Bremen investiert in Verwaltungsdigitalisierung
Vier Millionen Euro für die Digitalisierung bei Performa Nord genehmigt.
Der Bremer Senat hat am 17. Februar 2026 beschlossen, rund vier Millionen Euro in die Digitalisierung und Modernisierung von Verwaltungsprozessen bei Performa Nord zu investieren. Diese Mittel stammen aus dem Investitionssofortprogramm und sollen im Zeitraum 2026/27 für vier zentrale Maßnahmen eingesetzt werden.

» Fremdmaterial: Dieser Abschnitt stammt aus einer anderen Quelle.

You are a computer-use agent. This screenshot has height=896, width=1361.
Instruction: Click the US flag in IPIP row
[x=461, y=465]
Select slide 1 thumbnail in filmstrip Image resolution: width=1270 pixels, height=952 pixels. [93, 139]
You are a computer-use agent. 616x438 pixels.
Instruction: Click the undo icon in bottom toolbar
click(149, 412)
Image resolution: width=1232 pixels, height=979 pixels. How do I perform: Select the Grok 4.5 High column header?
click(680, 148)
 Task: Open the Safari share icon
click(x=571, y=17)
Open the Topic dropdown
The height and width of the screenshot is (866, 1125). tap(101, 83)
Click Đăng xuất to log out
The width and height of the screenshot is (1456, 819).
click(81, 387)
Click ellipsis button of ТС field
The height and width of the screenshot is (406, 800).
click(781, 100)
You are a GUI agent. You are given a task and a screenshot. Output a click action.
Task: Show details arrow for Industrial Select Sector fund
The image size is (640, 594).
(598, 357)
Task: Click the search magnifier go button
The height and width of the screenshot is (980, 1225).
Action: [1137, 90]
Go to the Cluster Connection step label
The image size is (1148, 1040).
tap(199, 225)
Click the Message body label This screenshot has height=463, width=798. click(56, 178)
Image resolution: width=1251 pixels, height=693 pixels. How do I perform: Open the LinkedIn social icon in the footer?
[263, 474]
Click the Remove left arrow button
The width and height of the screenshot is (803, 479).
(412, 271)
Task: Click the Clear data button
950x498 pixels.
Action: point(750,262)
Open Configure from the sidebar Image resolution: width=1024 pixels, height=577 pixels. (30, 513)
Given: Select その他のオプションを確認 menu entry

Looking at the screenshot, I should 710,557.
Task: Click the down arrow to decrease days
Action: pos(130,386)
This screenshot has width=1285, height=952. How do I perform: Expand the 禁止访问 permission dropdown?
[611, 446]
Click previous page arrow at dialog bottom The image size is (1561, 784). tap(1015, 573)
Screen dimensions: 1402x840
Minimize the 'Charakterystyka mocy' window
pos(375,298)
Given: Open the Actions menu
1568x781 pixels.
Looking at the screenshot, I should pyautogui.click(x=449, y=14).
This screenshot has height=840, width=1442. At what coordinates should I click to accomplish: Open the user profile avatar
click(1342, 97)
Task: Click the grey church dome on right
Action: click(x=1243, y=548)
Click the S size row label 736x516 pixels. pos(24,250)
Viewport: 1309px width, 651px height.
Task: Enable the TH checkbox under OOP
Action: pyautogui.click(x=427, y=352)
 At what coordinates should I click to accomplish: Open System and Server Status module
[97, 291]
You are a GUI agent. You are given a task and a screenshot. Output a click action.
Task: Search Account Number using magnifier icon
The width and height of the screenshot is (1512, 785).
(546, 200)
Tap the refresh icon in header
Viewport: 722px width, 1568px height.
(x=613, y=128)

Zu den geplanten Maßnahmen gehören die Verbesserung des Terminmanagementsystems, die Digitalisierung der Freien Heilfürsorge und der Dienstunfallfürsorge sowie die Einführung eines einheitlichen IT-Betriebsmodells in der Kernverwaltung. Dieses Modell umfasst standardisierte Hardware, Software und Support.
Finanzsenator Björn Fecker betonte die Vorteile der Digitalisierung: "Die Verwaltungsdigitalisierung reduziert langfristig Kosten und verkürzt Bearbeitungszeiten. Die Weiterentwicklung des Terminmanagements kommt den bürgernahen Dienstleistungen zugute."
Das Investitionssofortprogramm wird aus dem Sondervermögen für Infrastruktur und Klimaneutralität des Bundes finanziert, aus dem Bremen insgesamt 941 Millionen Euro zur Verfügung stehen. Der Umfang des Programms für 2026/27 beträgt rund 354 Millionen Euro.